Pero más allá de los motivos que pudieron conducir a Charles Dickens a optar por un niño para bordar una crítica descarnada a su época, sumida en una profunda deshumanización, Oliver Twist es, sin renunciar a su intención social, una novela de aventuras. Y en este sentido, su ritmo, su arquitectura, sus contrastes y la implicación que obtiene del lector son propios de un modelo absolutamente válido todavía casi doscientos años después. El modo en que transforma gestos en imágenes es proverbial. Sus descripciones de lugares (beneficiadas en su exposición virtuosa por el binomio campo/ciudad) son exhaustivas pero siempre eficaces, sin que sobre ni falte una pincelada. Por no hablar de la soltura con la que Dickens incorpora la jerga de la delincuencia urbana londinense, un verdadero reto para traductores.

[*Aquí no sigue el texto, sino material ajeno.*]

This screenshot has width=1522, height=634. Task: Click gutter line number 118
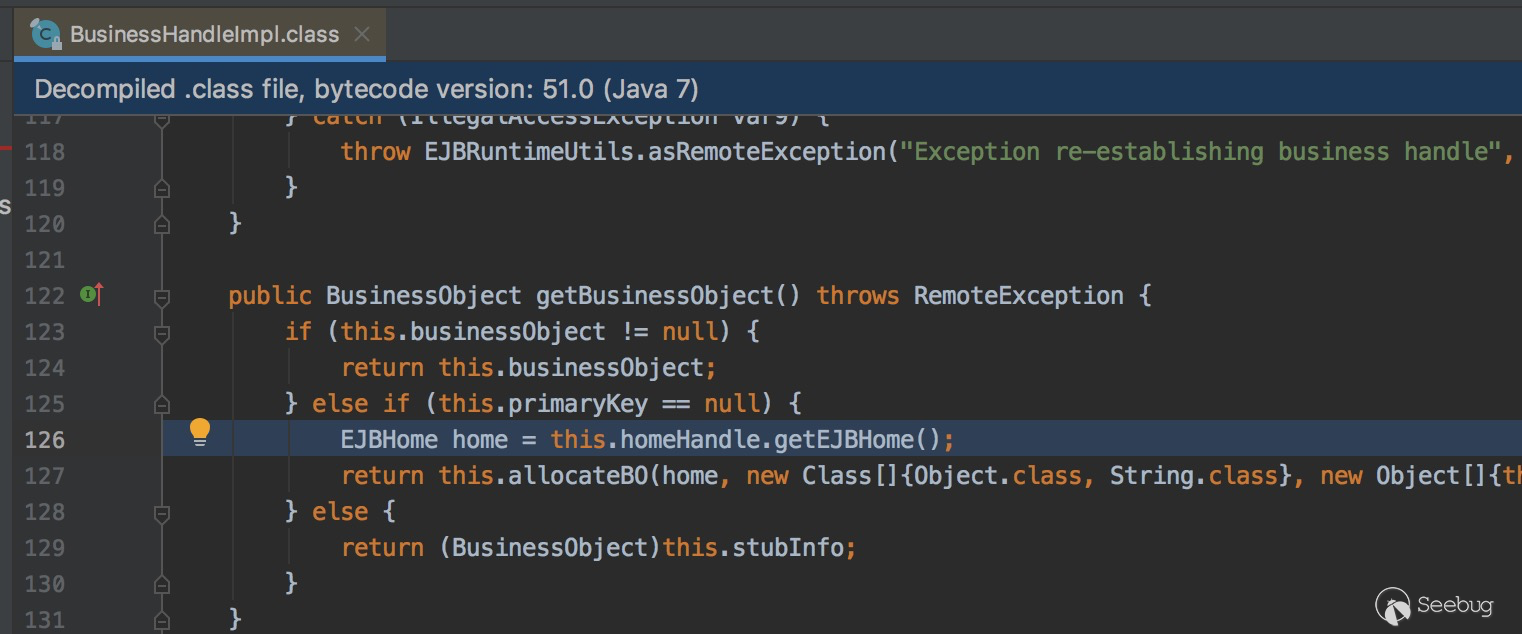point(44,152)
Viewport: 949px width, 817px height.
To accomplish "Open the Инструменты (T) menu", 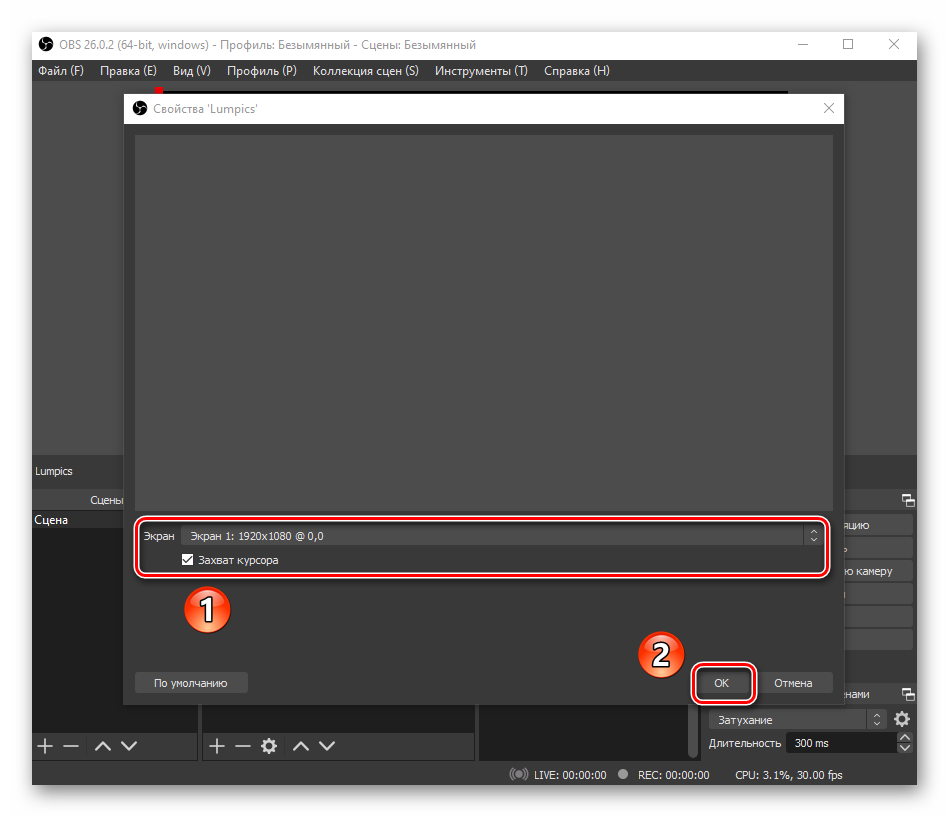I will pyautogui.click(x=481, y=71).
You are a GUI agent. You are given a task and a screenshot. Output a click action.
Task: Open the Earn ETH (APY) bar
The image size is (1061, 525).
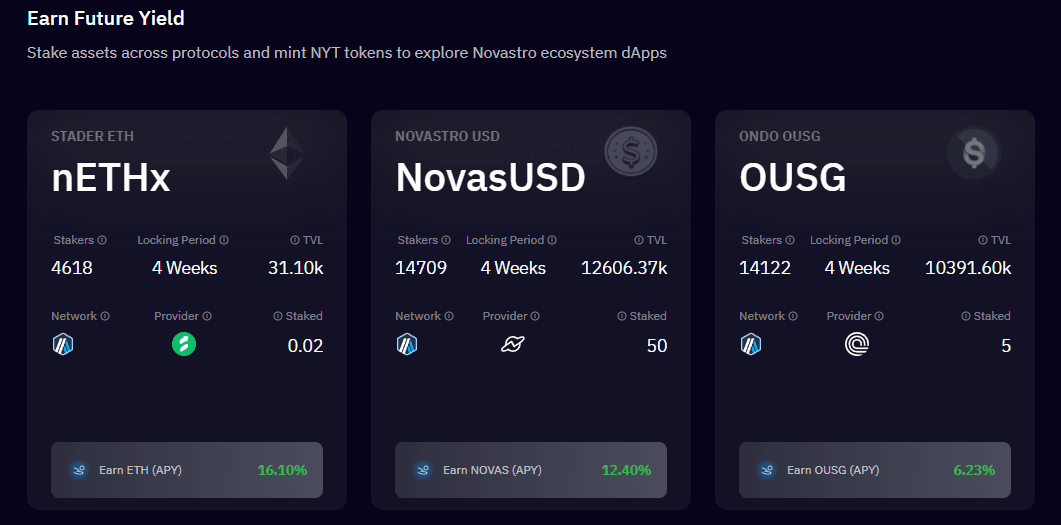coord(187,470)
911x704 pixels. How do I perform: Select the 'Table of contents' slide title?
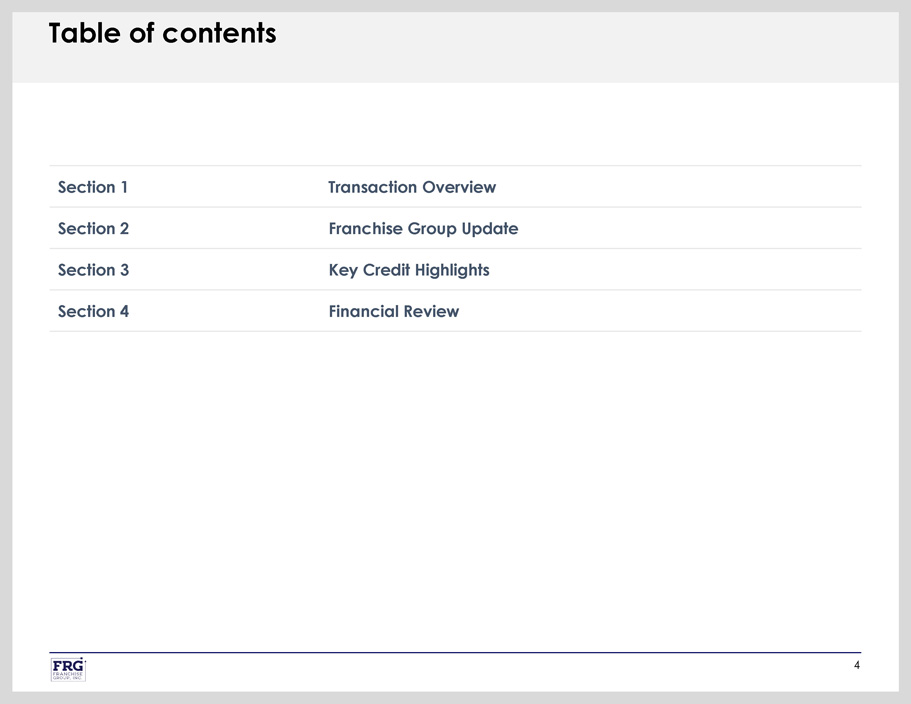(162, 34)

Sin embargo, el gran valor de esta novela sigue siendo la construcción de sus personajes. Cabe subrayar especialmente a Fagin, el viejo judío que dirige la banda de ladrones y que se mueve entre la bondad aparente y la ambición menos escrupulosa. Juega a ser padre y padrastro, se conduce a base tanto de palizas como de lisonjas, pero su implicación en una muerte absurda no parece asaltar su conciencia. La narración de su ajusticiamiento en la horca se sigue leyendo una y otra vez con un nudo en la garganta. El resto de la galería, desde el criminal Bill Sikes hasta los otros niños, es un material humano de primer orden. Un verdadero festival para quien aún crea en la literatura.